Rapuhnya Sistem Perekonomian dan Pemerataan Kesejahteraan di Kota Bandung

Kemiskinan akibat dampak Covid-19 memang masih terasa dampaknya hingga saat ini. Albyn Ariman dan Nia karniawati membeberkan peningkatan kemiskinan akibat pengangguran saat Covid-19 terjadi di Kota Bandung yang dicerminkan data BPS 2019-2021.

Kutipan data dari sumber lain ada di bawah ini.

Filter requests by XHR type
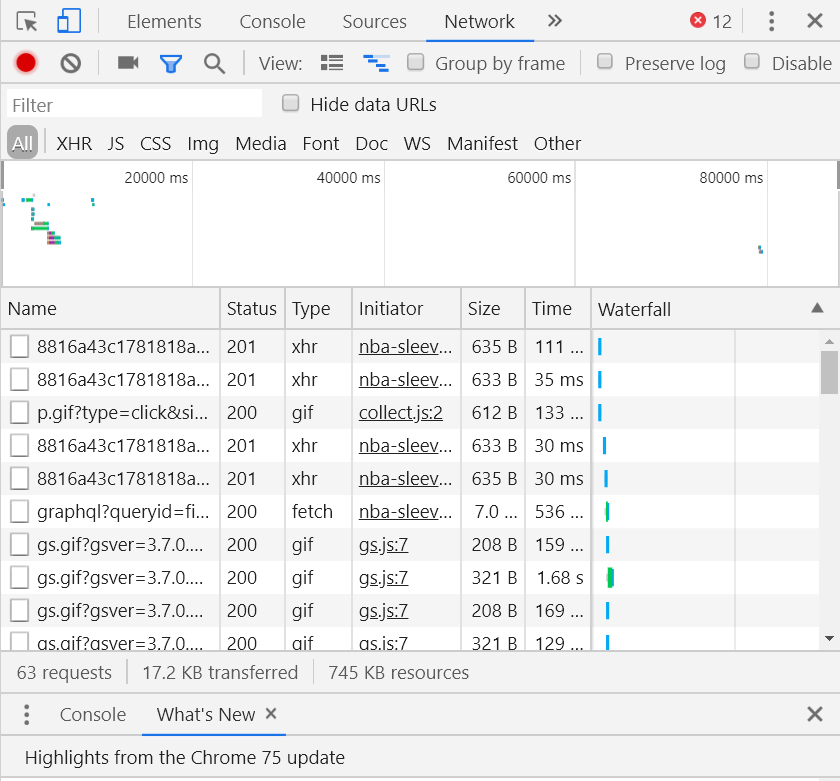 74,143
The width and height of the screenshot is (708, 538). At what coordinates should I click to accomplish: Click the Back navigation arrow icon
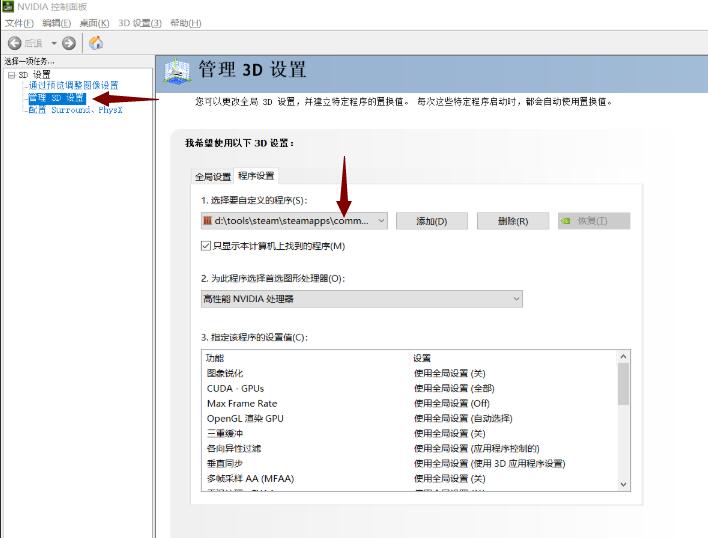[15, 43]
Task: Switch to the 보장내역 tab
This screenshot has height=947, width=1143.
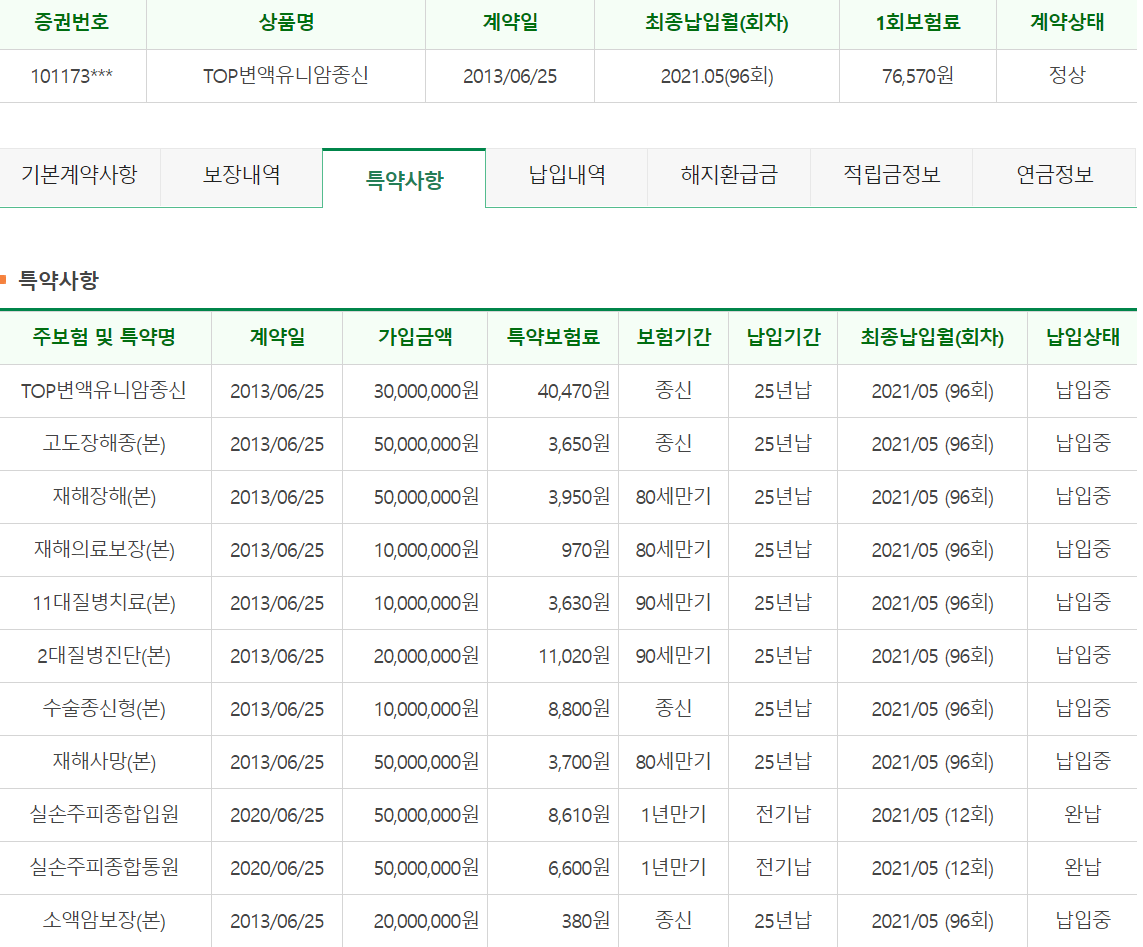Action: click(x=241, y=175)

Di dalam Jurnal Ilmu Politik dan Komunikasi Volume XII No.1/Desember 2022 yang berjudul “Peningkatan Kemiskinan Akibat Pengangguran yang Terjadi di Masa Pandemi Covid-19 di Kota Bandung”, Albyn dan Nia menyimpulkan, kemiskinan akibat pengangguran mengalami peningkatan terhitung dari data BPS Kota Bandung tahun 2019-2021, dari yang angkanya 3,38 persen meningkat hingga 4,37 persen di Kota Bandung.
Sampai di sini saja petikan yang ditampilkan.